In the greater Bay Area, the Jewish Federation of Silicon Valley publishes the Jewish Community News, which comes out six times a year. The Jewish Federation of the Sacramento Region publishes the monthly Jewish Voice, with a circulation of 5,000 households.
The Bay Area is home to one of America’s most diverse Jewish communities. Boasting the third-largest Jewish population in the country, the region contrasts sharply with its counterparts elsewhere.
“We’re one of the largest Jewish communities spread over one of the largest areas,” says j. Associate Publisher Nora Contini. “We distribute to more than 220 zip codes, whereas papers on the East Coast typically distribute to a few dozen zip codes.”
And the diversity extends beyond the geographical. “It’s spread out religiously and politically, as well,” Contini says. “You have religious Jews, secular Jews, gay, straight, right, left and everything in between.
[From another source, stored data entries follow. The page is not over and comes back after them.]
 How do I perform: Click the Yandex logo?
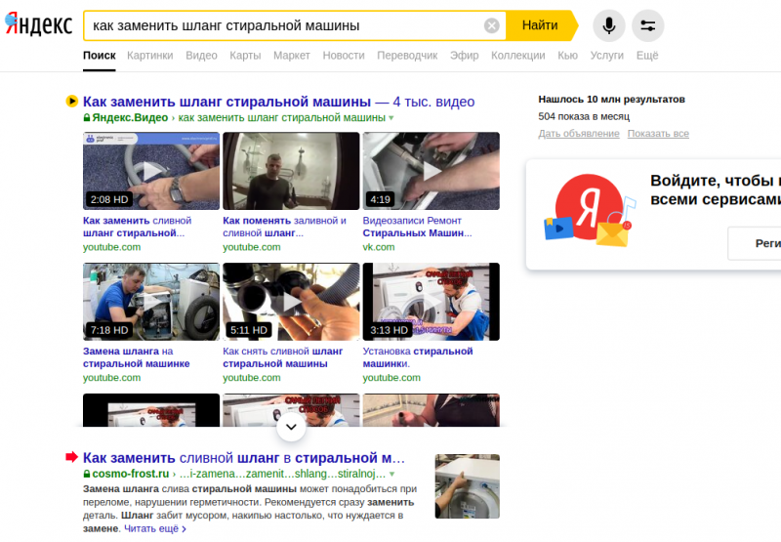click(x=38, y=24)
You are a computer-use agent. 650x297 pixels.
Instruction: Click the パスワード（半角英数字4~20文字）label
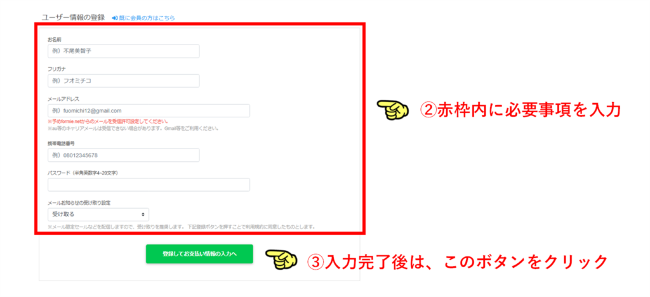(83, 173)
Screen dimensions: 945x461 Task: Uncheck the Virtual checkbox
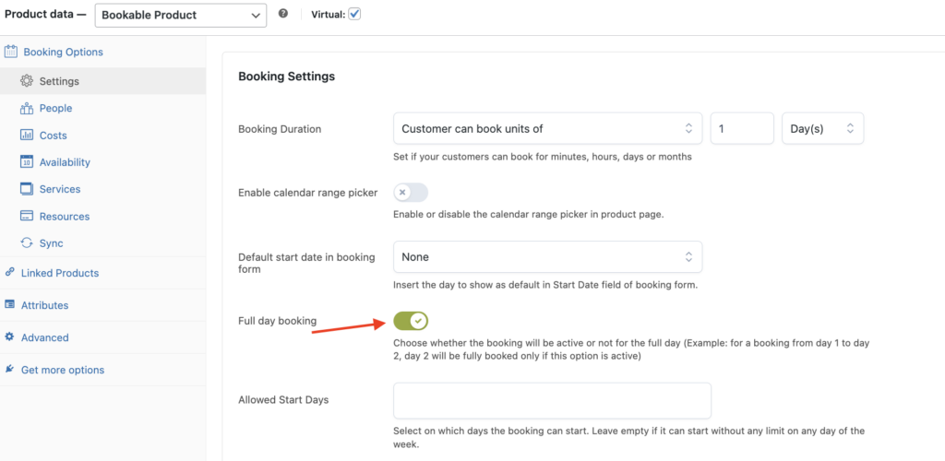tap(354, 15)
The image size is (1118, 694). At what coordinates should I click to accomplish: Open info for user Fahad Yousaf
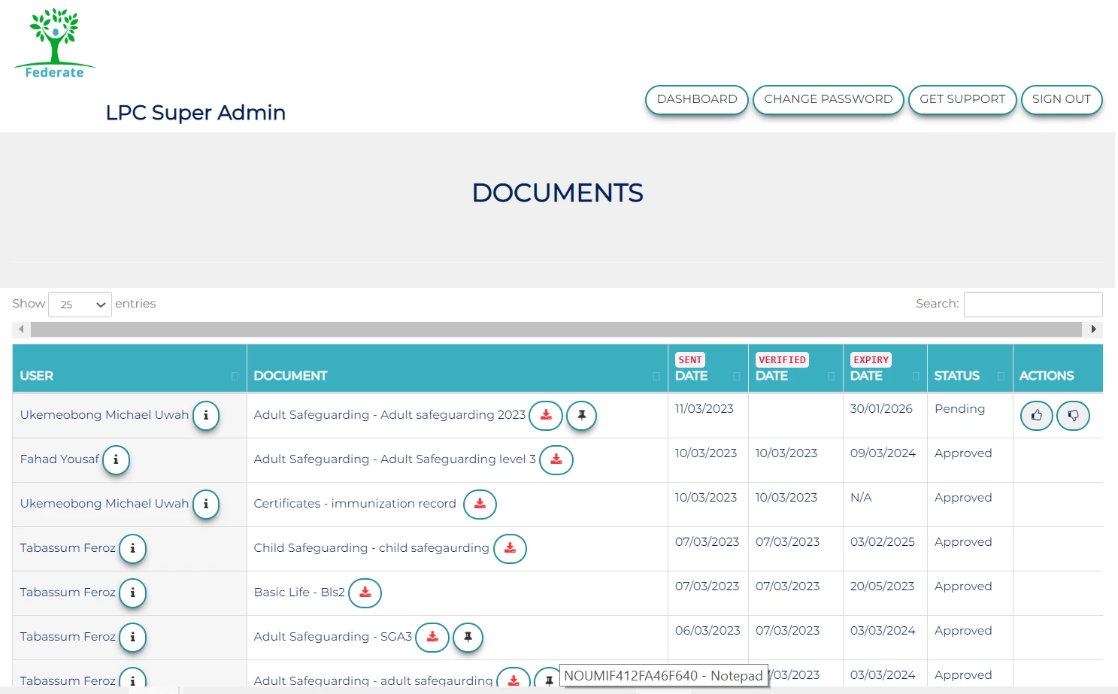pos(116,460)
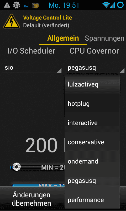Screen dimensions: 126x211
Task: Tap the Voltage Control Lite lightning icon
Action: (x=12, y=21)
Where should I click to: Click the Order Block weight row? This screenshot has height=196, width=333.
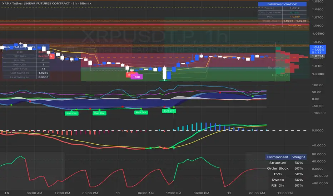pyautogui.click(x=286, y=169)
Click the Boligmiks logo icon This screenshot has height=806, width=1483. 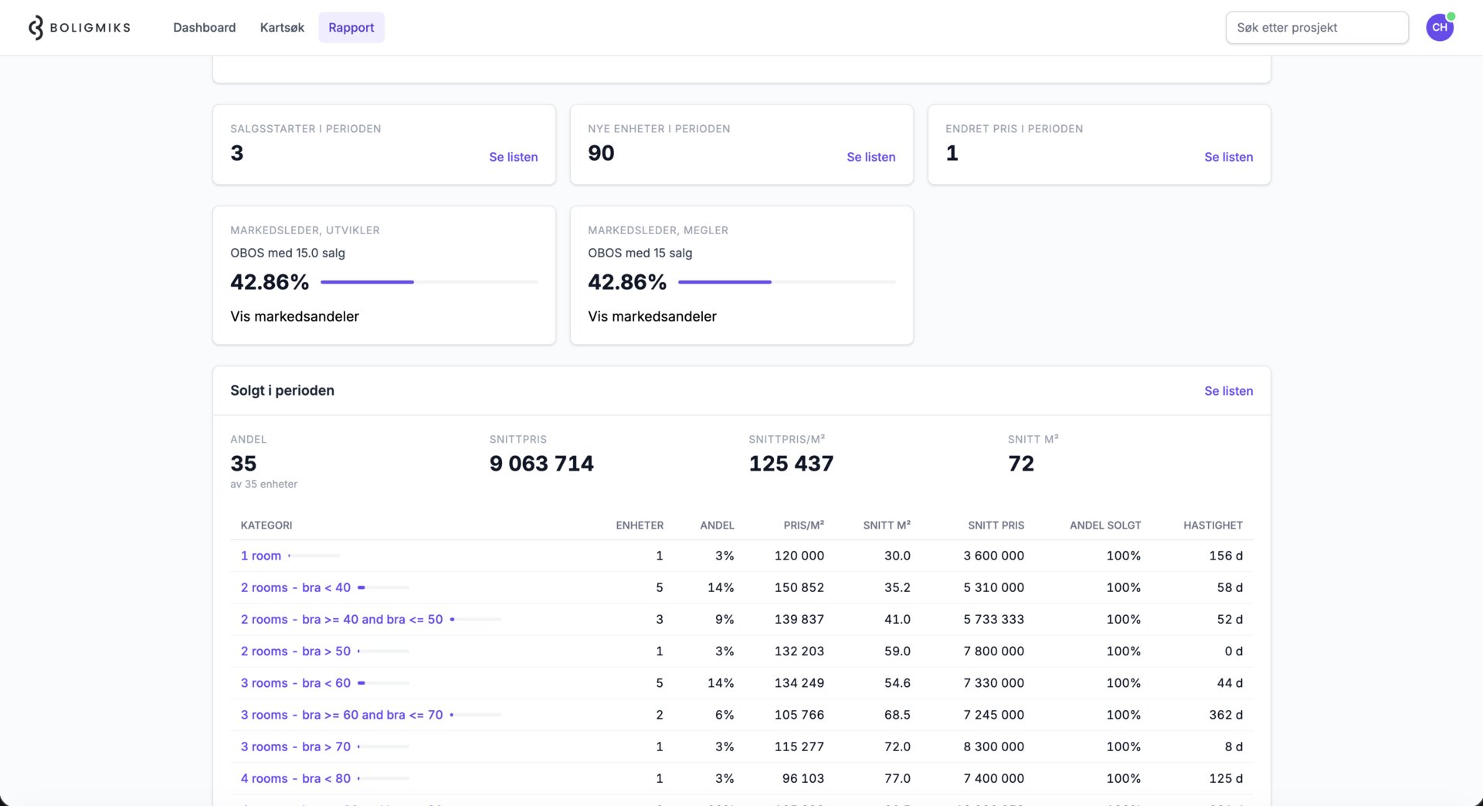pos(36,28)
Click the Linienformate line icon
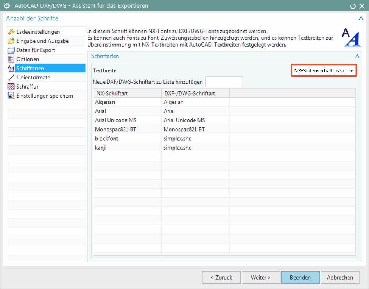Image resolution: width=369 pixels, height=289 pixels. (x=11, y=78)
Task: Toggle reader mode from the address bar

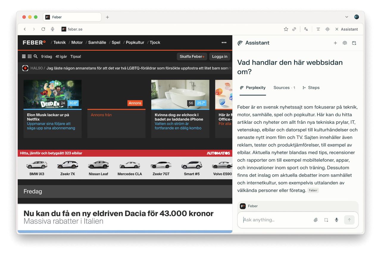Action: [318, 29]
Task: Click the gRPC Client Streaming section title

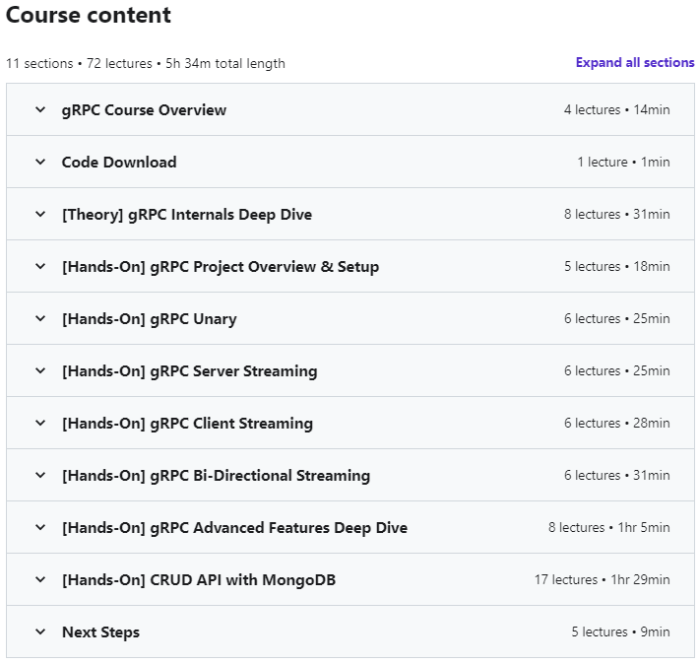Action: [x=187, y=424]
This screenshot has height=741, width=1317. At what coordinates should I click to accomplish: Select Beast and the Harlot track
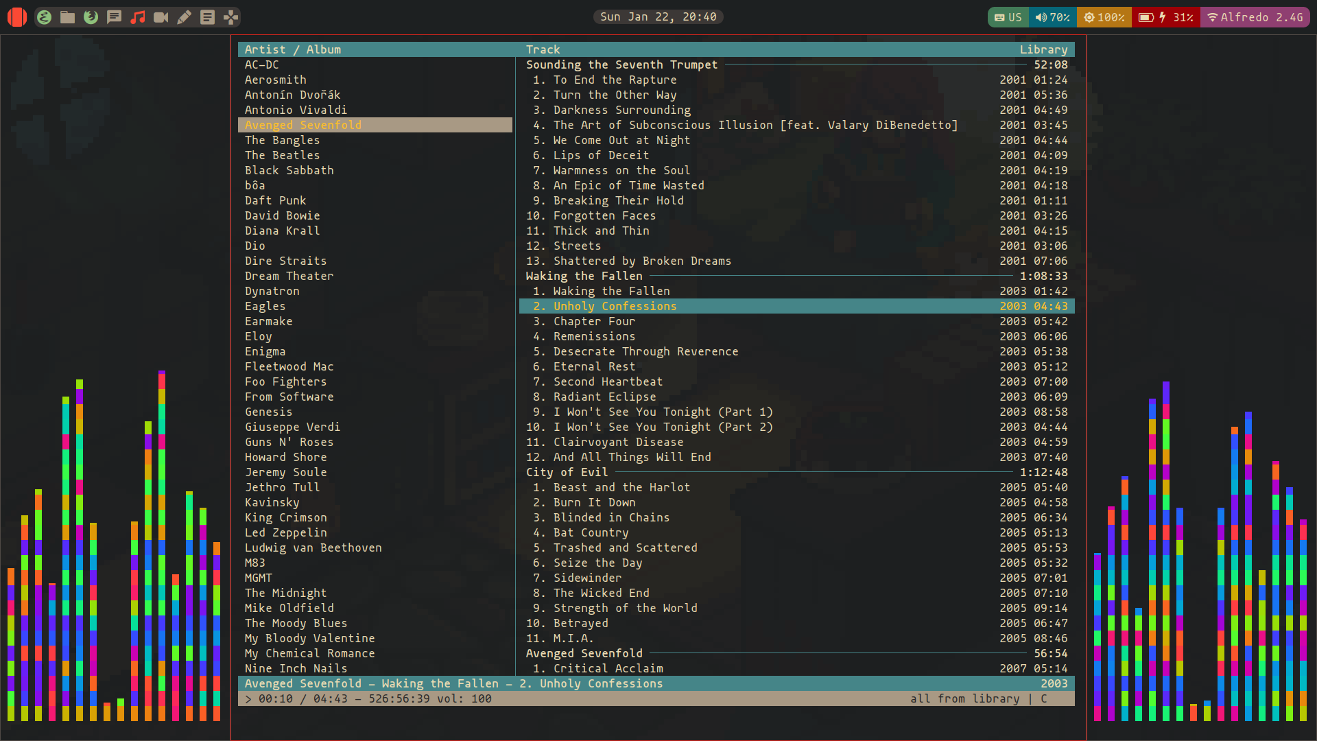tap(621, 486)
We try to have a publication that’s of interest to all those people. As long as the complaints are coming from all sides, we’re doing all right.”
Now in its 112th year, j. (formerly the Jewish Bulletin) has made it a priority to lure younger readers. In 1995, the Bulletin was the first Jewish paper in the country to put its entire weekly content online, and in 2003 the paper instituted a radical graphic design and name change in pursuit of its goal.
Today j.’s subscriptions –– around 19,000 –– remain steady, despite a wobbly local economy and a media-induced form of attention deficit disorder.
“People face so many options for receiving information,” notes j. editor and publisher Marc Klein. “There’s a plethora of newspapers, magazines, Web sites, cable TV, streaming video. The one thing we offer that no one else does is information about the local Jewish community. That’s our strong suit.”
The near future will bring progressive changes for j. “Before the end of the year, we will revamp our Web site to include more interactivity, blogs and reader commentary on every story,” Klein says. “We hope and expect this will draw more readers and more advertisers.”
Jewish newspapers will continue to seek a stronger financial and journalistic foothold in an ever-changing world.
Will they make it? That depends on who’s talking.
“Anyone who feels the Jewish press in America is safe is grossly misinformed,” says Detroit’s Horwitz. “While Jewish publications constitute a niche, and while niche publications tend to be less vulnerable to the broader trends impacting the industry, anyone who feels they’re immune from those trends is going to find themselves without a community to serve.”
Yet there remains room for optimism.
Says Cleveland’s Certner, “We do something nobody else does and nobody else is likely to be interested in doing. [The dailies] are not going to do the local coverage that we do. As such they will miss large pieces of information relevant to our community.”